=== Section Start ===

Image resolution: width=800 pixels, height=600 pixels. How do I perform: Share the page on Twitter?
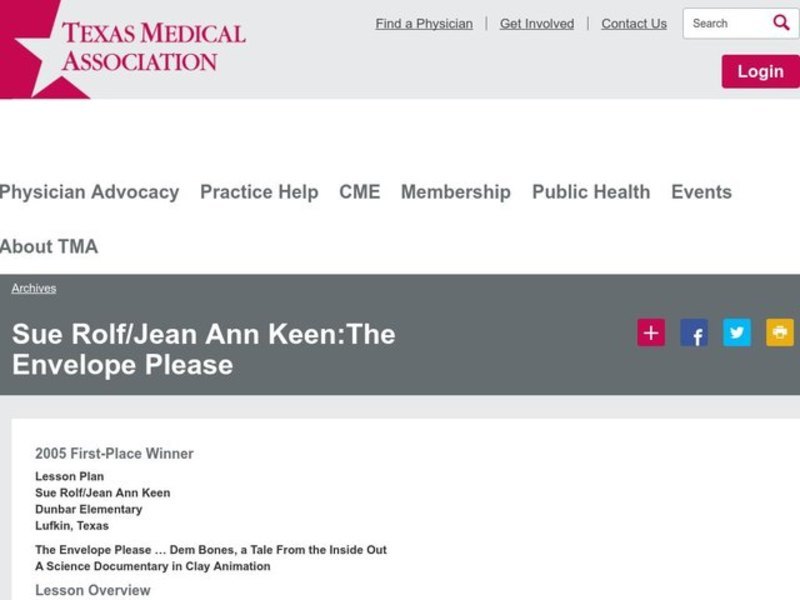[x=737, y=333]
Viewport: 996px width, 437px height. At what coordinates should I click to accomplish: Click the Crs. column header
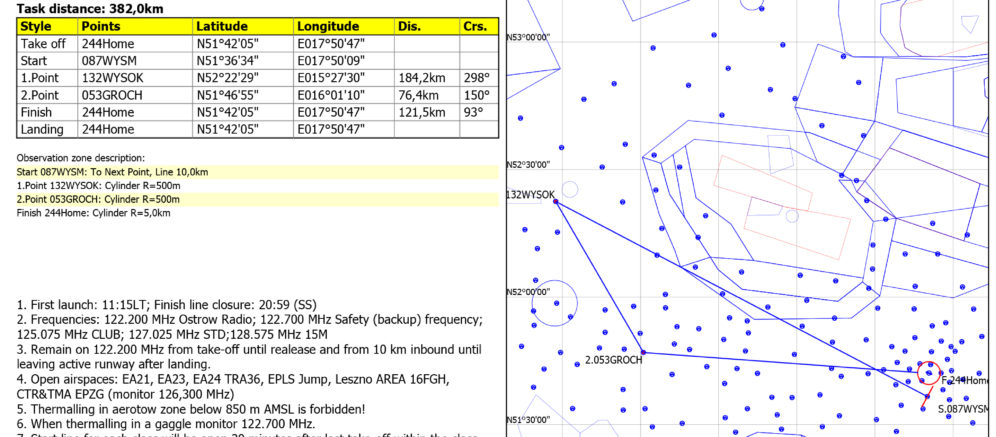(x=475, y=25)
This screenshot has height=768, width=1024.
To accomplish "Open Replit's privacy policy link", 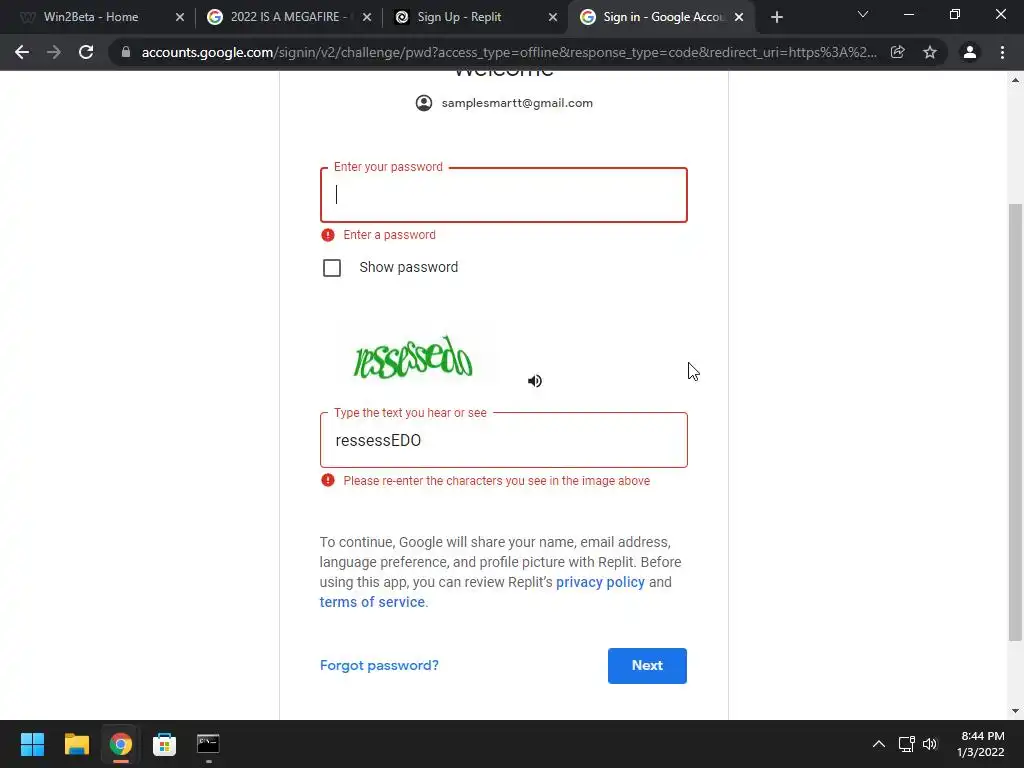I will tap(600, 582).
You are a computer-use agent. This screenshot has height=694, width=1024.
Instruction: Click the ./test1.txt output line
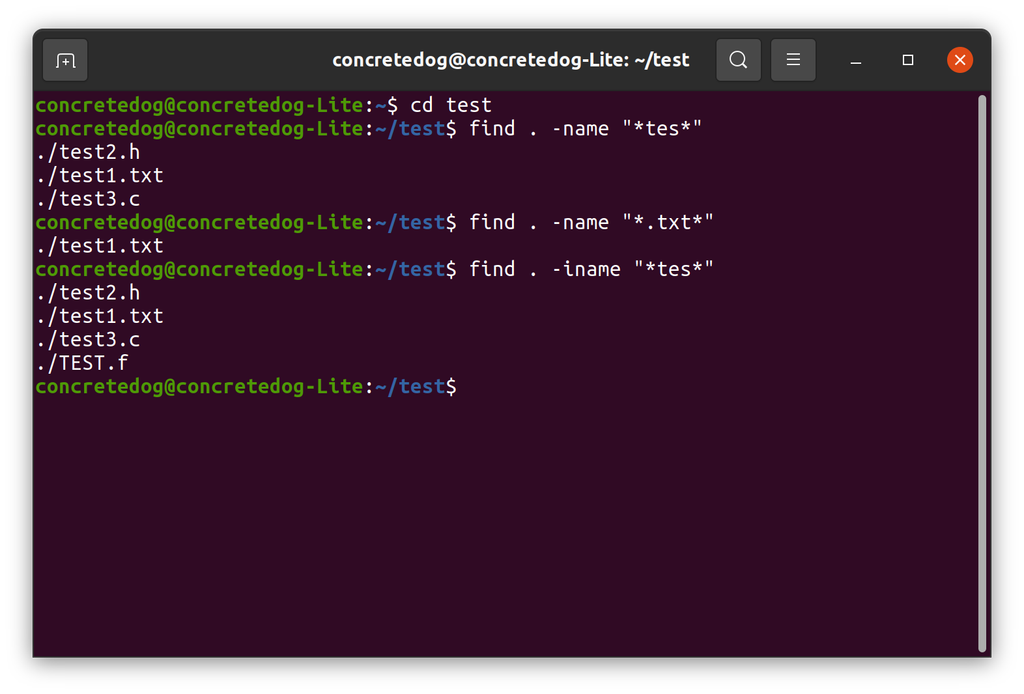(99, 175)
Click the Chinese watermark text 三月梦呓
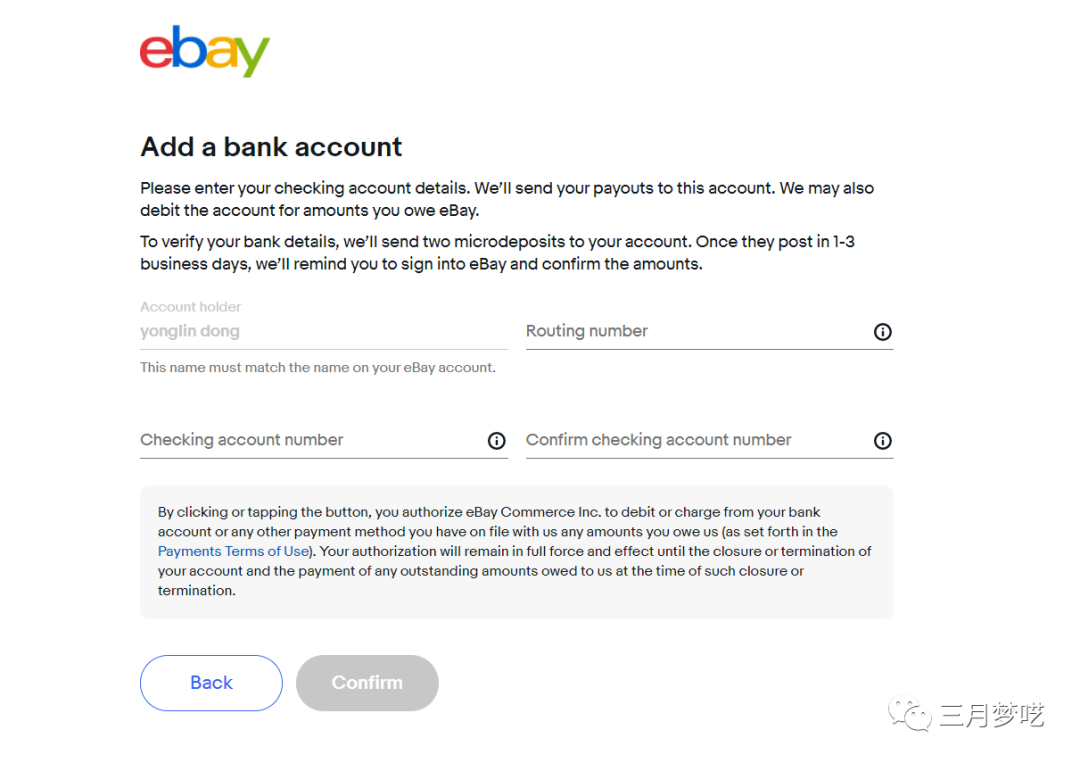Image resolution: width=1080 pixels, height=763 pixels. [991, 715]
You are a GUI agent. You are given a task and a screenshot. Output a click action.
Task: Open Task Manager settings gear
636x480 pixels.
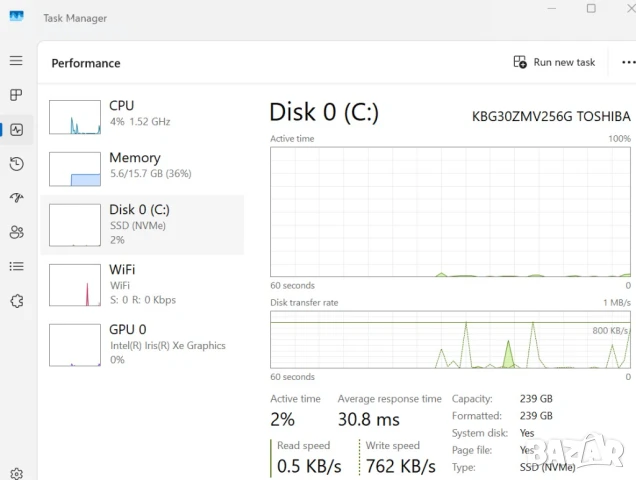pos(16,473)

=== Section End ===

From the records above, copy every line that holds the word "screenshot".

This screenshot has height=768, width=1024.
You are a computer-use agent. This screenshot has height=694, width=1024.
You are a GUI agent. You are given a task and a screenshot. Output a click action.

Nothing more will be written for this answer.